**Arbeitsauftrag A**
Gib aus der Auflistung die Zeilen von der Zeile mit „Task: Click the W-趋势 indicator label“ bis zur Zeile mit „Action: [x=110, y=5]“ (beide eingeschlossen) als JSON-Liste von Zeichenketten aus, eine pro Zeile und ohne Leerzeilen. Lass die Bilder in der Antwort weg.

**Seite**
Es ist Zeit für ein wenig Fertigungstechniklabor, so heißt es bei uns für Studierende im dritten Semester im Studienplan. Labor – Das klingt irgendwie nach gekachelten Wänden und weißen Kitteln. Das ist bei uns aber nicht so. Die Laborversuche (ich mag die in unserem englischsprachigen Studiengang verwendete Bezeichnung „practical sessions“ tatsächlich lieber) finden bei uns in Werkstätten statt. Mit Maschinen. Echten Maschinen.

Aber zurück zum Anfang: Das HAW in HAW Hamburg steht für „Hochschule für angewandte Wissenschaften“. Und es ist egal, in welchen Studiengang man hineinschaut, das „angewandt“ wird großgeschrieben. In „Textildesign“ werden Stoffe gewebt, in „Soziale Arbeit“ wird eine Obdachlosenunterkunft betreut, in Informatik wird der „Living Place“ mit smarter Technologie versehen.

**Arbeitsauftrag B**
Kannst du aus dem Text über das Fertigungstechniklabor die Passage von „Es ist Zeit“ bis „Maschinen. Echten Maschinen.“ wortgetreu wiedergeben?

**Auflistung**
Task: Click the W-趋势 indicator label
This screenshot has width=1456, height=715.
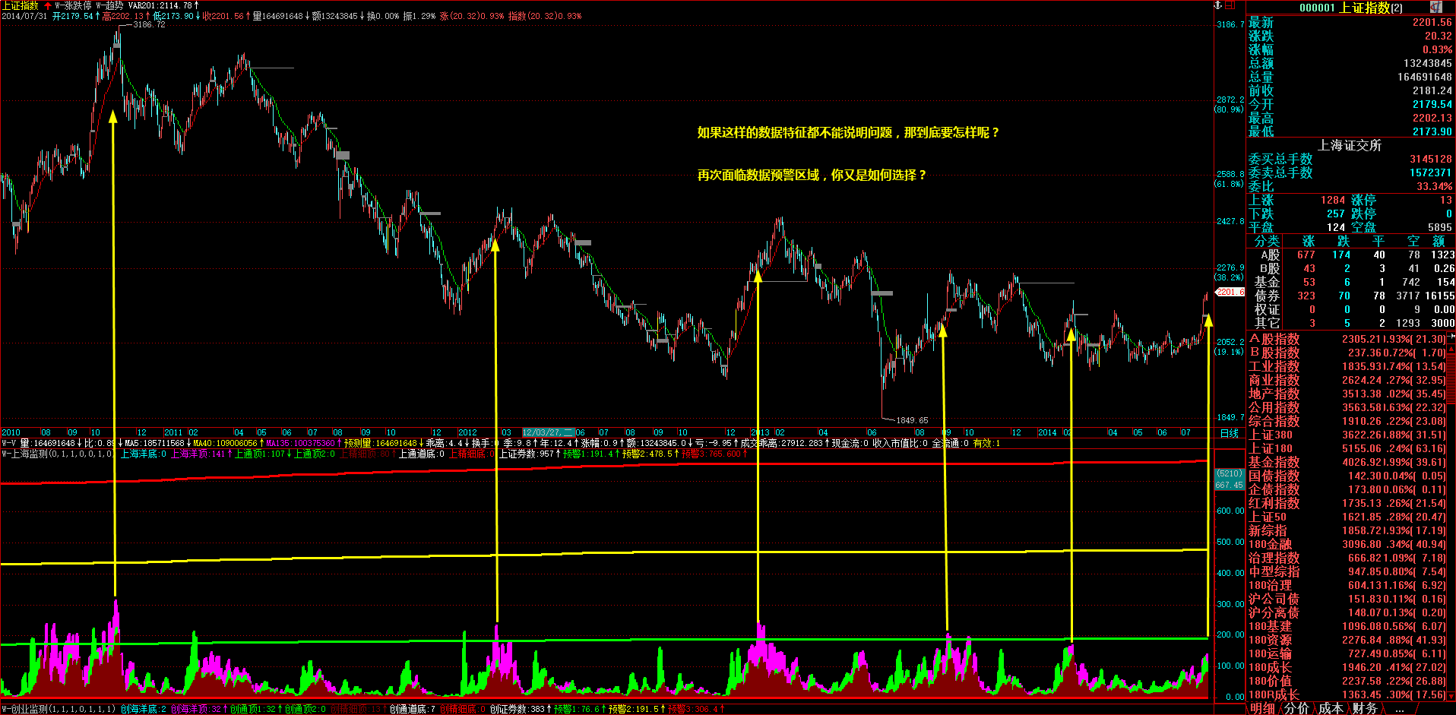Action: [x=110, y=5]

...

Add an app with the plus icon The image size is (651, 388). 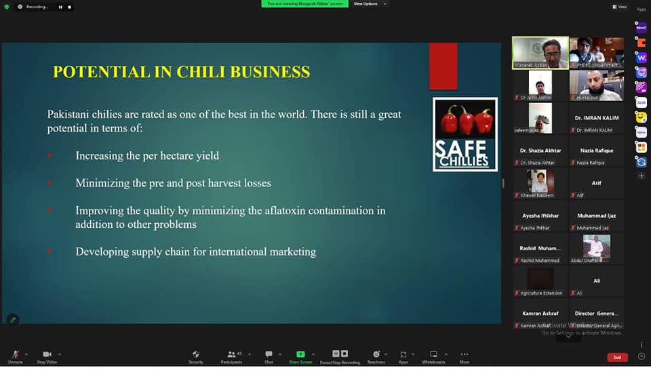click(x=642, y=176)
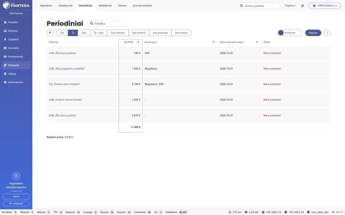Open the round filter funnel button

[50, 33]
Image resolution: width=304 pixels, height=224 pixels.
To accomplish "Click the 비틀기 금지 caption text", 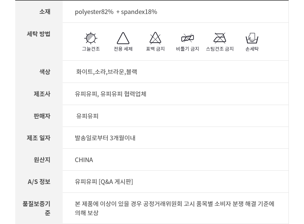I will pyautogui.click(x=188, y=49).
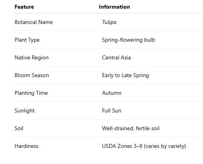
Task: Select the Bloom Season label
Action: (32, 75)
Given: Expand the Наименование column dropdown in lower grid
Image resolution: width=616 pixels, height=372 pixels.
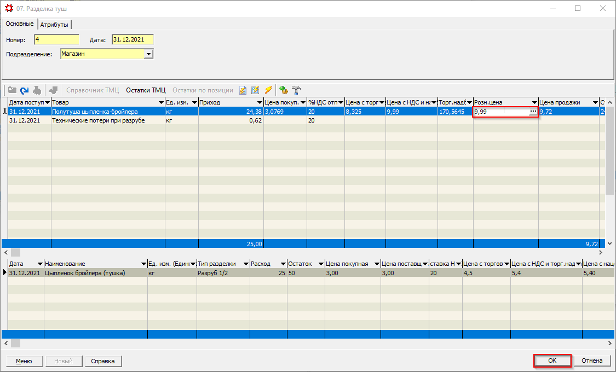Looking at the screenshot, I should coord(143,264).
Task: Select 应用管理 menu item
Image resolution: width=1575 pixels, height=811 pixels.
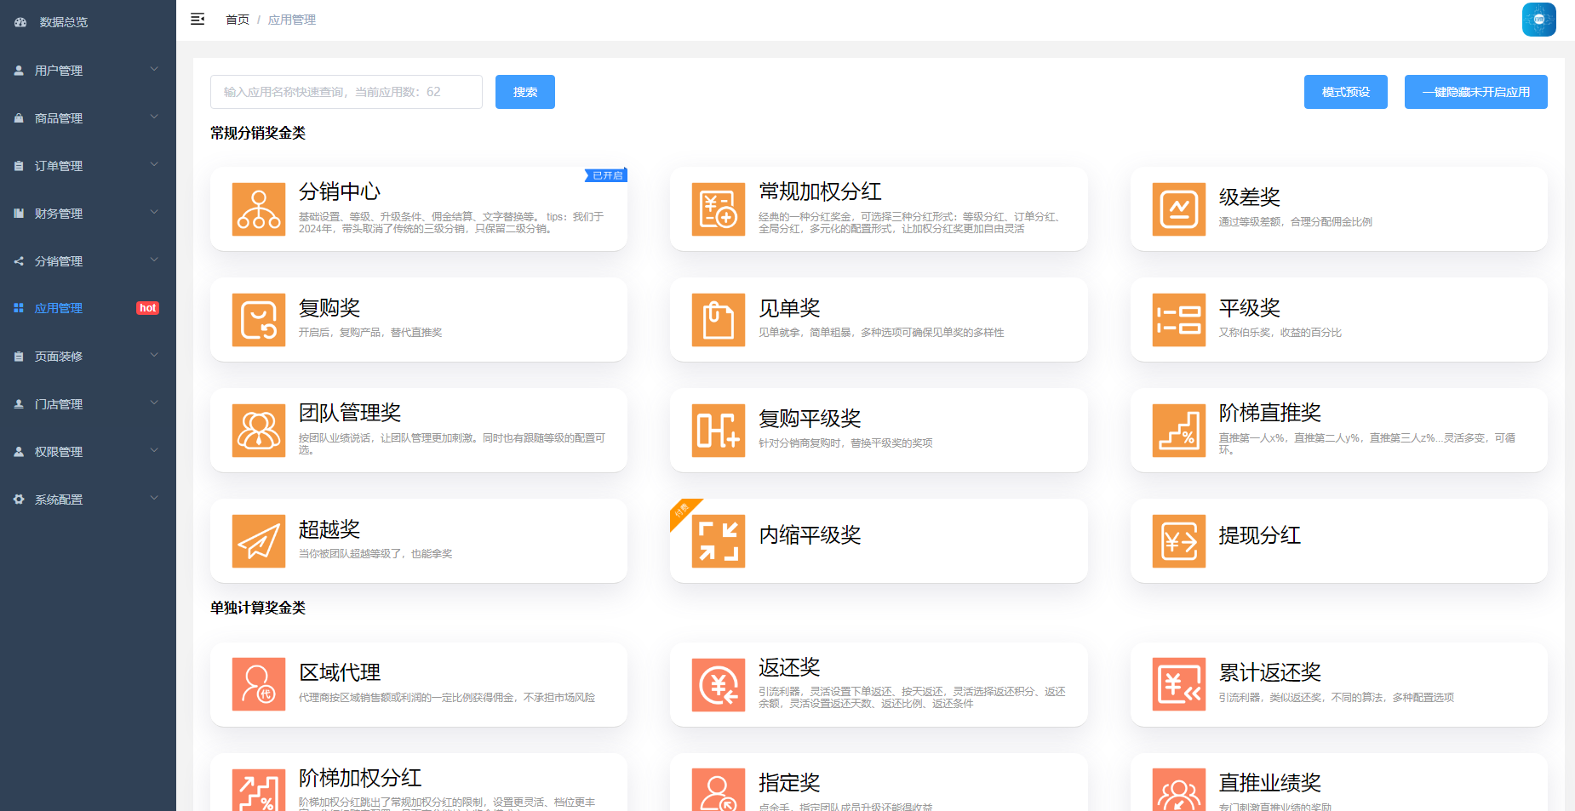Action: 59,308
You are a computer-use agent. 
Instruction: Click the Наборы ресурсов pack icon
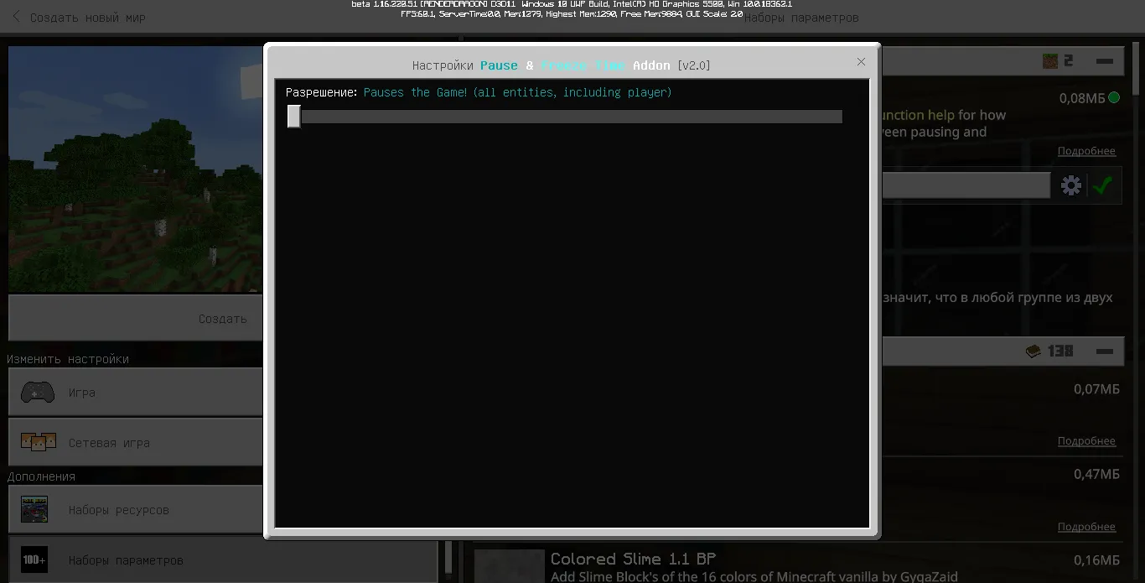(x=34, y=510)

--

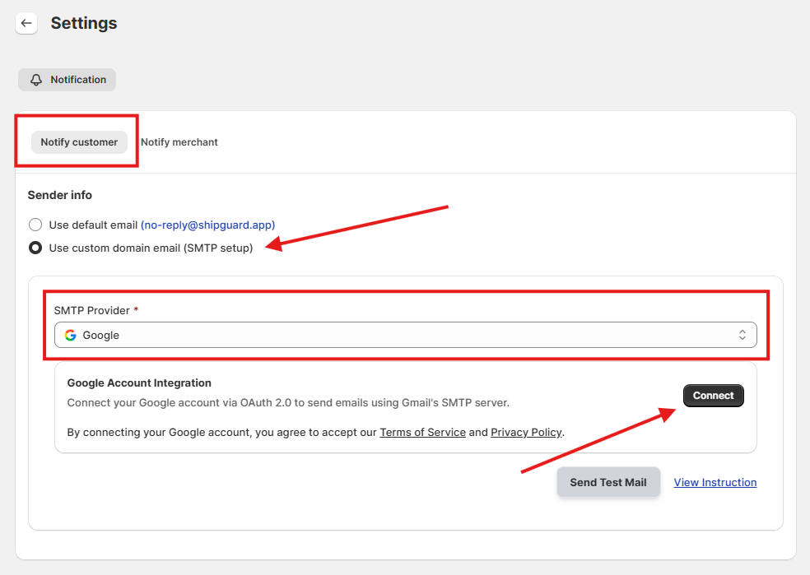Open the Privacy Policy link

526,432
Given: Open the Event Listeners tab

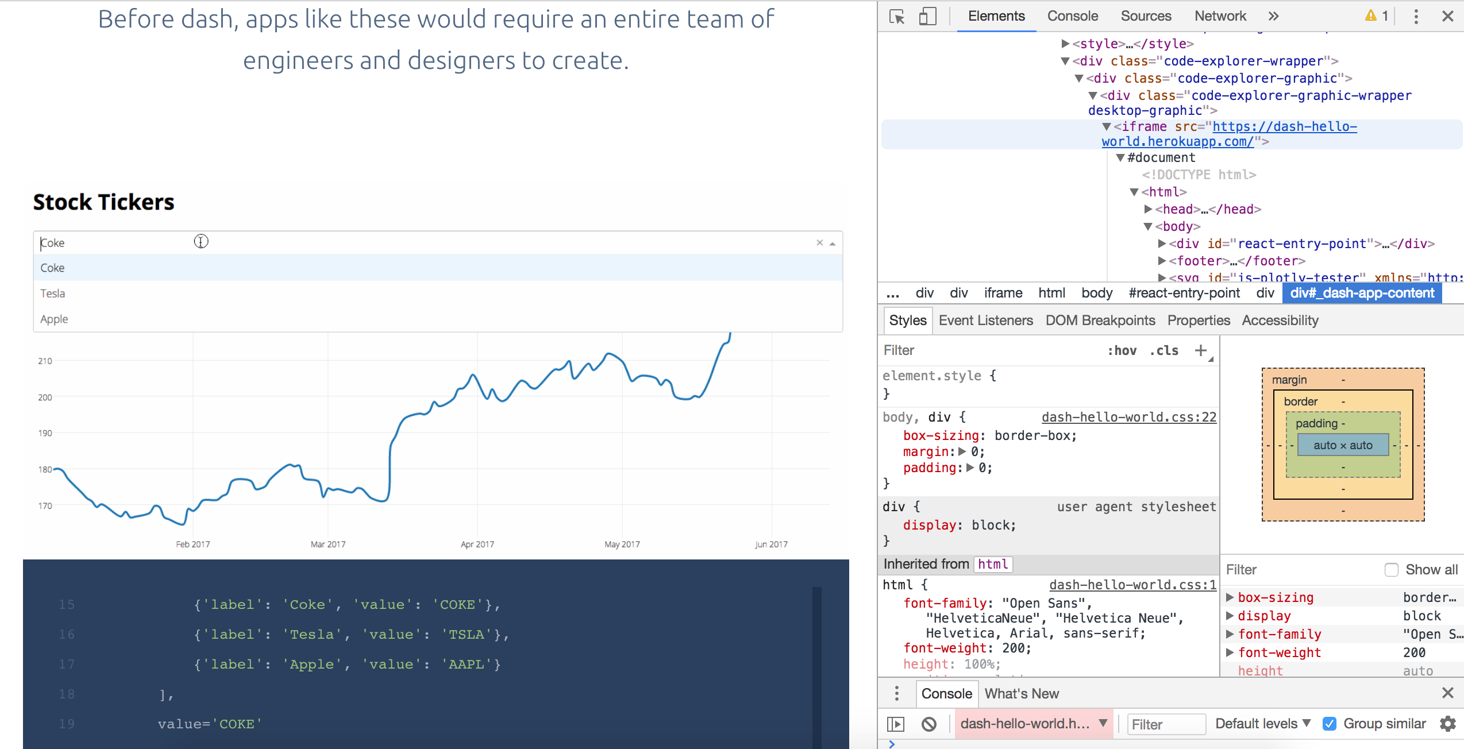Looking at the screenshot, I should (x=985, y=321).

**Ausgabe A**
[
  "Task: Click the W-趋势 indicator label",
  "This screenshot has width=1456, height=715.",
  "Action: [x=110, y=5]"
]

**Ausgabe B**
Es ist Zeit für ein wenig Fertigungstechniklabor, so heißt es bei uns für Studierende im dritten Semester im Studienplan. Labor – Das klingt irgendwie nach gekachelten Wänden und weißen Kitteln. Das ist bei uns aber nicht so. Die Laborversuche (ich mag die in unserem englischsprachigen Studiengang verwendete Bezeichnung „practical sessions“ tatsächlich lieber) finden bei uns in Werkstätten statt. Mit Maschinen. Echten Maschinen.